Last week in Greensboro, our state’s illegal districts that have been in place since 2011 got their final day in court in front of a judicial panel charged with cleaning up this mess.
One might think that, because our state government has been operating for six years under districts that a three-judge panel called “unconstitutional,” that selfsame three-judge panel would be inclined to do something about it.
The judges clearly saw through the Republican’s delay-and-deflect gambit — the opinion read, in part: “We agree… that the General Assembly already has had ample time to enact a remedial redistricting plan. We also agree that constitutionally adequate districts should be enacted as quickly as possible to protect the rights of North Carolina citizens and to minimize any chilling effect on political participation attributable to the continued absence of a districting plan in the face of a finding of unconstitutional racial gerrymandering.”
They forged a solution the first time they heard the case a year ago: Draw new districts immediately. When the leaders of the NC General Assembly did not follow this ruling, the judges reconvened in November 2016 and ordered new districts by March 2017. Instead of doing that, leadership bought more time by taking the case to the US Supreme Court, which upheld the ruling by the lower court.
The final hearing, held last week in Greensboro, was supposed to rectify this wrong, this corruption of democracy.

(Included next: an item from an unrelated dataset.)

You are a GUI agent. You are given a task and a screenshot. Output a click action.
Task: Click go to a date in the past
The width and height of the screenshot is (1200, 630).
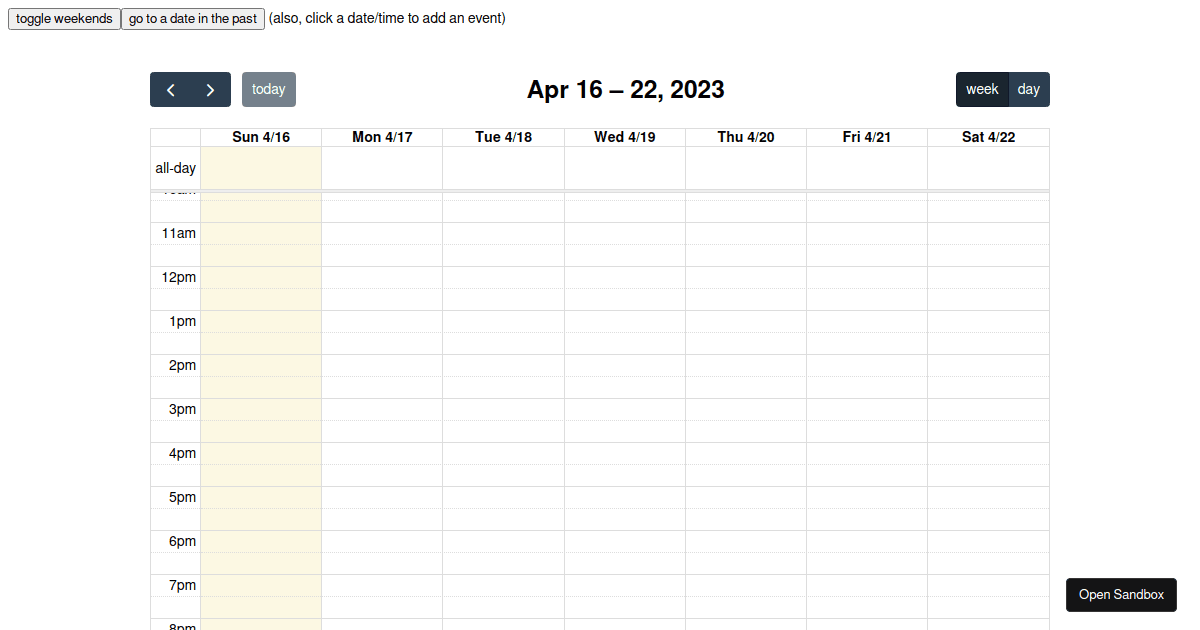(193, 18)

Common sense indicated that the new districts could be implemented for this year’s election, still several months away.
Instead, after issuing this harshly worded opinion, the ruling itself amounts to little more than a shrug.
Oh, we’ll have new districts, which need to be drawn by Sept. 1, with a 2-week period to file objections.
But these districts will not have elections until 2018, meaning these illegally elected House and Senate members will just be representing different people than they were beforehand, which will have absolutely zero effect on the way they vote and the laws they propose.
No accountability. No punishment. No consequences for the architects of this subversion and the people it benefited. No recourse for the people represented by legislators they did not elect.
Behind the condemnation in their language, the three-judge panel, the last backstop against tyranny, have given yet another gift to those who have subverted our state government.